- **Provided passage**:
— BEGIN —
I think I got it. The distinction isn't that clear cut anyway. For example, I could implement a mergesort with caching and say that I'm technically doing dynamic programming, even though the cache would get hit exactly zero times. It would sort of be "trivially" dynamic programming. On the other hand, the first time I calculated fibonacci numbers recursively, I've added a cache. This would be "memoization". Or in other words, wikipedia article is correct, but some problems don't benefit from the caching.

Thanks for the references.

For anyone wanting to learn algorithms from one of the other heavyweights, not being a C developer, I found this series extremely beneficial:


It also helps that Robert Sedgewick has been in compsci forever (got hit PHC in 1975) and is one of the subject matter experts in algorithms.

Or the newer book with Java code.


Robert Sedgewick also has fantastic algorithms courses on Coursera.

My Data Structures & Algorithms class uses this book - it's fantastic. One nitpick is the "EASYQUESTION" sorting visualizations in the book; they aren't too easy to quickly understand (why use letters instead of numbers demonstrating sorting algorithms or trees?
— END —
- **Exercise instructions**:
A. List every word or phrase that the algorithms discussion puts in double quotation marks.
B. Decide whether each statement agrees with the algorithms discussion, answering yes or no and quoting the words that settle it: (i) The writer calls the distinction clear cut. (ii) Robert Sedgewick has algorithms courses on Coursera. (iii) The book's sorting visualizations use numbers rather than letters.
C. Please copy the algorithms discussion word for word, beginning at the words "It also helps" and stopping after "courses on Coursera.".

- **Extracted information**:
— BEGIN —
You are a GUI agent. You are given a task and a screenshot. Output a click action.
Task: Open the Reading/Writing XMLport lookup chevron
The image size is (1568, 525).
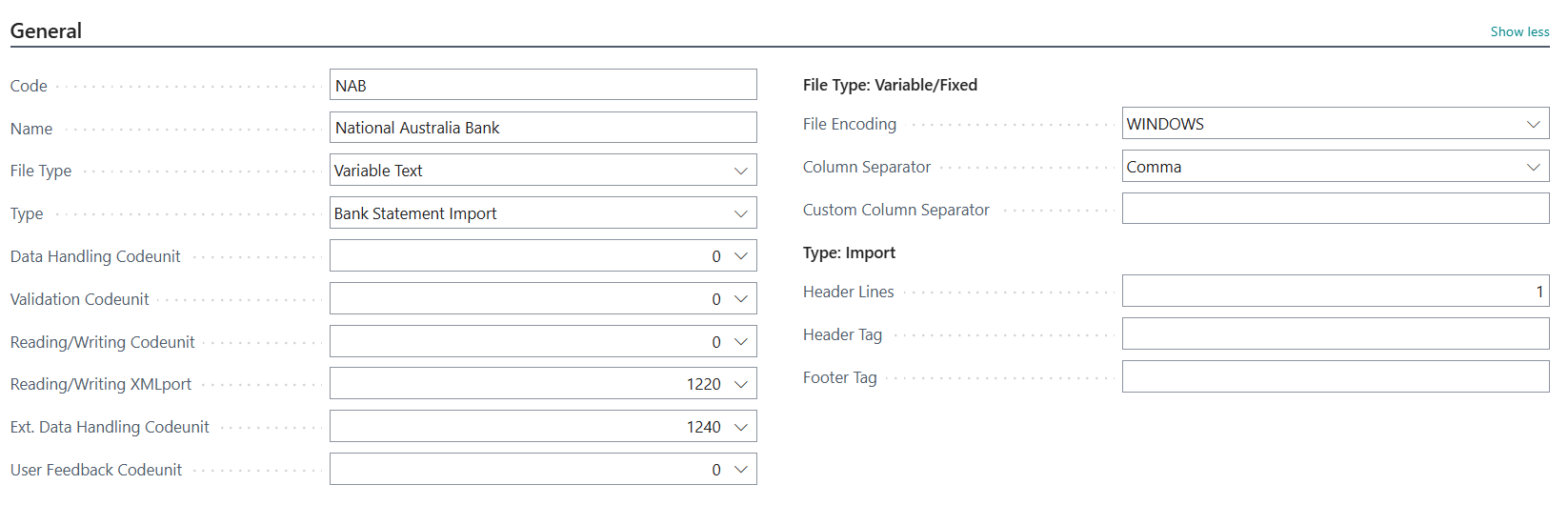coord(741,384)
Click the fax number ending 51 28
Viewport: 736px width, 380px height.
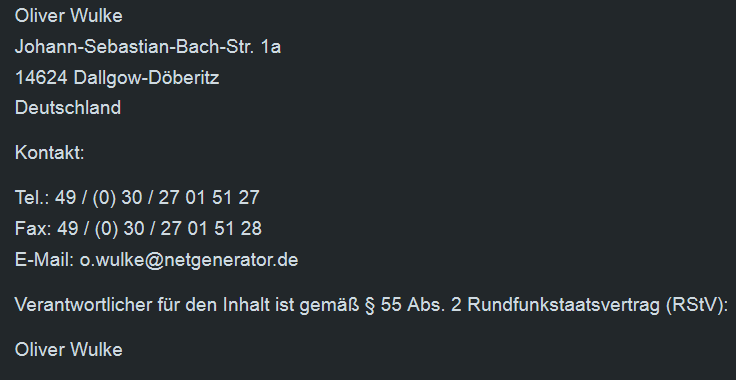point(160,228)
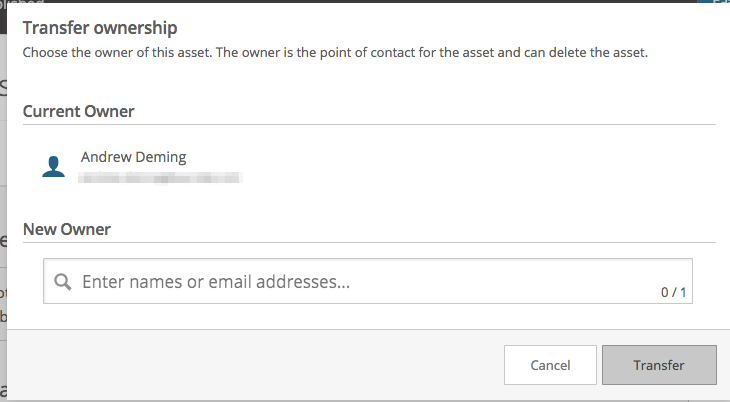730x402 pixels.
Task: Click the blurred owner email address
Action: coord(160,177)
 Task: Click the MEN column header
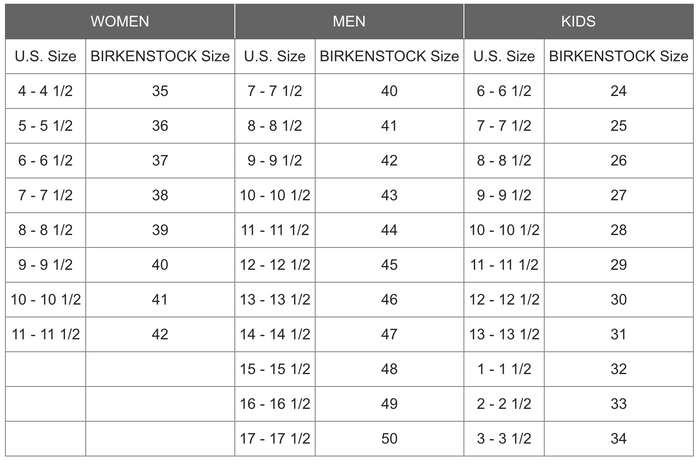pos(349,21)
— END —
- **Responses to the exercise**:
A. "trivially", "memoization", "EASYQUESTION"

B.
(i) No: "The distinction isn't that clear cut anyway."
(ii) Yes: "Robert Sedgewick also has fantastic algorithms courses on Coursera."
(iii) No: "why use letters instead of numbers demonstrating sorting algorithms or trees?"

C.
It also helps that Robert Sedgewick has been in compsci forever (got hit PHC in 1975) and is one of the subject matter experts in algorithms.

Or the newer book with Java code.


Robert Sedgewick also has fantastic algorithms courses on Coursera.